A reward function takes a Trajectory (prompt + response) and returns a score:

from flux.rewards import RewardFunction, RewardOutput
from flux.core.trajectory import Trajectory

class MyReward(RewardFunction):
    def compute_reward(self, trajectory: Trajectory) -> RewardOutput:
        # Access the response
        response = trajectory.response

        # Compute your score (0 to 1)
        score = self._compute_score(response)

        return RewardOutput(reward=score)

Built-in Rewards¶

Flux provides several ready-to-use reward functions:

LengthReward¶

Rewards responses of a target length:

from flux.rewards import LengthReward

# Reward responses around 200 words
reward = LengthReward(target_length=200, reward_type="gaussian")

FormatReward¶

Rewards structured responses:

from flux.rewards import FormatReward

reward = FormatReward(
    required_sections=["Introduction", "Conclusion"],
    forbidden_patterns=["I don't know", "As an AI"],
)

KeywordReward¶

Rewards presence of specific keywords:

from flux.rewards import KeywordReward

reward = KeywordReward(
    required_keywords=["because", "therefore"],
    bonus_keywords=["example", "specifically"],
    penalty_keywords=["maybe", "perhaps"],
)

FunctionReward¶

Quick custom reward from a function:

from flux.rewards import FunctionReward

def my_scorer(trajectory):
    return 1.0 if "answer" in trajectory.response.lower() else 0.0

reward = FunctionReward(fn=my_scorer)

Creating Custom Rewards¶

Basic Custom Reward¶

from flux.rewards import RewardFunction, RewardOutput
from flux.core.trajectory import Trajectory

class PoliteReward(RewardFunction):
    """Reward polite and respectful responses."""

    def __init__(self, weight: float = 1.0):
        self.weight = weight
        self.polite_words = ["please", "thank you", "appreciate", "glad"]
        self.rude_words = ["stupid", "dumb", "idiot", "whatever"]

    def compute_reward(self, trajectory: Trajectory) -> RewardOutput:
        response = trajectory.response.lower()

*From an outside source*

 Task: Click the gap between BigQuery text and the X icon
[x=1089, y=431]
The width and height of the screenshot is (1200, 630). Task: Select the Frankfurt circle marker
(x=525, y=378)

        # Count polite words
        polite_count = sum(1 for w in self.polite_words if w in response)

        # Count rude words (negative)
        rude_count = sum(1 for w in self.rude_words if w in response)

        # Compute score
        score = min(1.0, polite_count * 0.2) - rude_count * 0.3
        score = max(0.0, min(1.0, score))  # Clamp to [0, 1]

        return RewardOutput(
            reward=score * self.weight,
            metadata={
                "polite_count": polite_count,
                "rude_count": rude_count,
            }
        )

Using External Models¶

from flux.rewards import RewardFunction, RewardOutput
from transformers import pipeline

class SentimentReward(RewardFunction):
    """Reward positive sentiment responses."""

    def __init__(self):
        self.classifier = pipeline(
            "sentiment-analysis",
            model="distilbert-base-uncased-finetuned-sst-2-english"
        )

    def compute_reward(self, trajectory: Trajectory) -> RewardOutput:
        result = self.classifier(trajectory.response[:512])[0]

        if result["label"] == "POSITIVE":
            score = result["score"]
        else:
            score = 1.0 - result["score"]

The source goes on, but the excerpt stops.